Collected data
::::

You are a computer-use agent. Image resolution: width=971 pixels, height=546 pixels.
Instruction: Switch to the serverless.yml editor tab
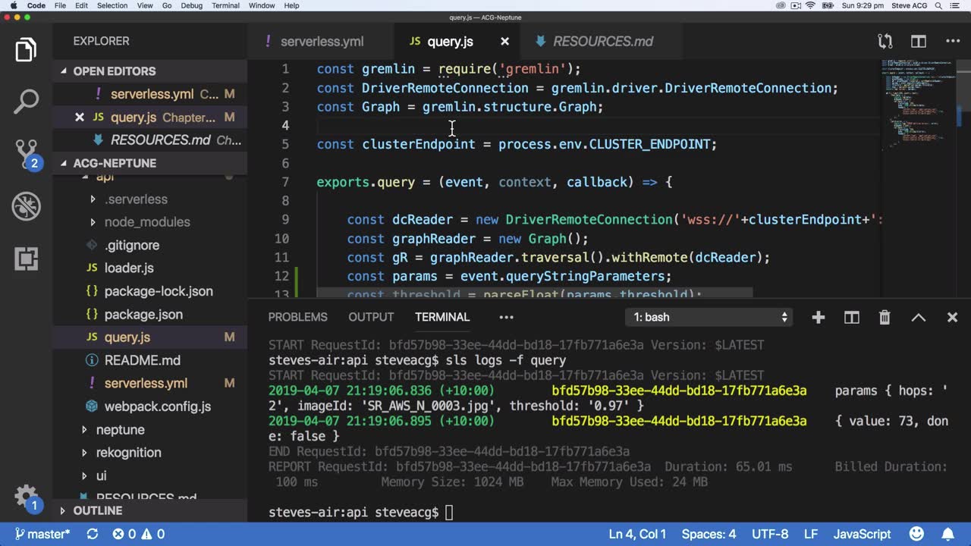322,42
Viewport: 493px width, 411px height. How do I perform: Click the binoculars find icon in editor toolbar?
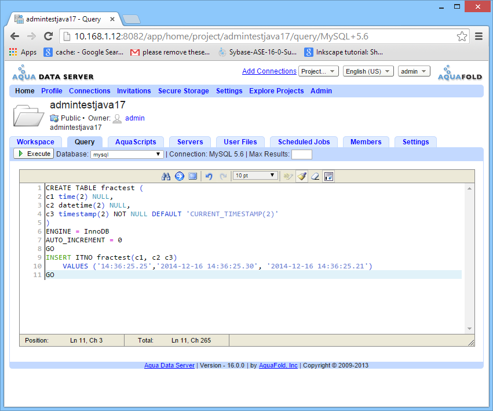point(166,176)
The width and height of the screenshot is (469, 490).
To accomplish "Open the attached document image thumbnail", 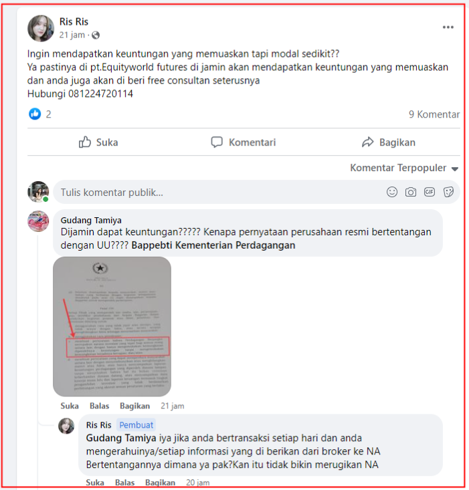I will point(112,327).
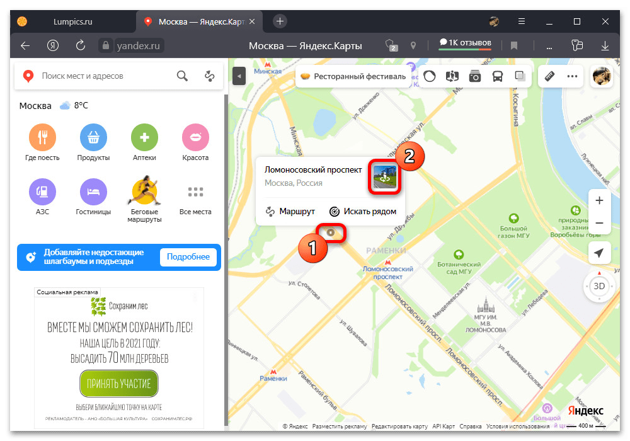This screenshot has height=441, width=630.
Task: Click the Подробнее button
Action: click(188, 257)
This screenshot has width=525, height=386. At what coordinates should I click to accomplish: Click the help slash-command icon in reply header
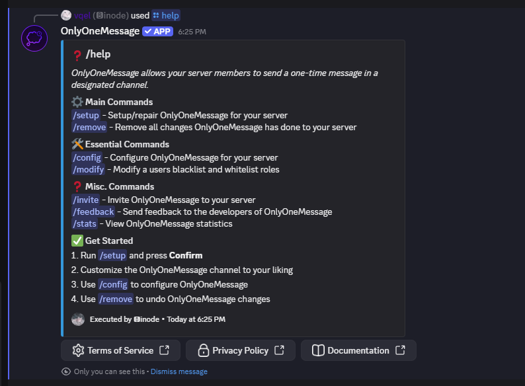point(156,15)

::::

Word-for-word restatement: every line from the one with "This screenshot has width=525, height=386." through the final line of the data, both ends included, pictures excluded.

> Solution for this task:
This screenshot has width=525, height=386. At what coordinates should I click to accomplish: Click the help slash-command icon in reply header
point(156,15)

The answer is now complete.